Overall, the body of evidence in favor of a recombinant origin for the S1, partial N genes and 3′ UTR of ck/CH/LDL/091022, together with its distinct antigenic and tropism profiles, argue in favor of setting it apart from other known IBVs as novel strains. However, a recombination event itself is unlikely to be the only reason directly responsible for these distinctions between ck/CH/LZJ/111113 and ck/CH/LDL/091022 because only a few mutations were found in other parts of the genomes. Because the S glycoprotein gene is involved in host cell attachment and contains viral neutralizing epitopes, recombination of the S glycoprotein gene can result in the emergence of new strains or serotypes of the virus as well as new viruses with distinct characteristics such as pathogenicity and tissue tropism. This may likely to be the actual reason for the change in serotype and tissue tropism for the ck/CH/LZJ/111113 strain compared to ck/CH/LDL/091022.
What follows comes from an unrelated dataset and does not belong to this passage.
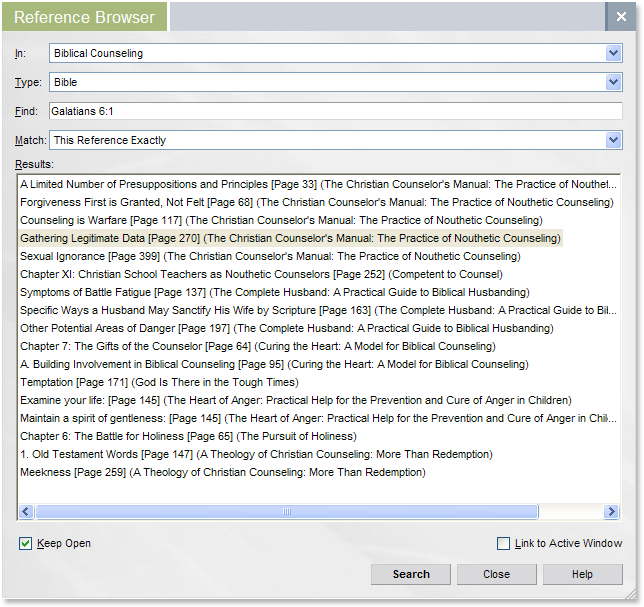This screenshot has width=644, height=607.
Task: Click the Close button
Action: click(496, 574)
In the CoV genome, as most RNA viruses, the 5′ and 3′ UTRs usually harbor important structural elements that are involved in replication and/or translation (Masters, 2006). In IBV, the 3′ UTR binds to the N protein which is essential for synthesis of negative-strain viral RNA. Perhaps the acquisition of the 3′ end of the N gene and the 3′ UTR from 4/91 by ck/CH/LZJ/111113 can alter the viral replication efficiency, as observed in this study. Hence, this alternation may in turn affect pathogenicity. However, further investigations using reverse genetic system should provide further insight into this issue and increase our understanding of IBV pathogenesis.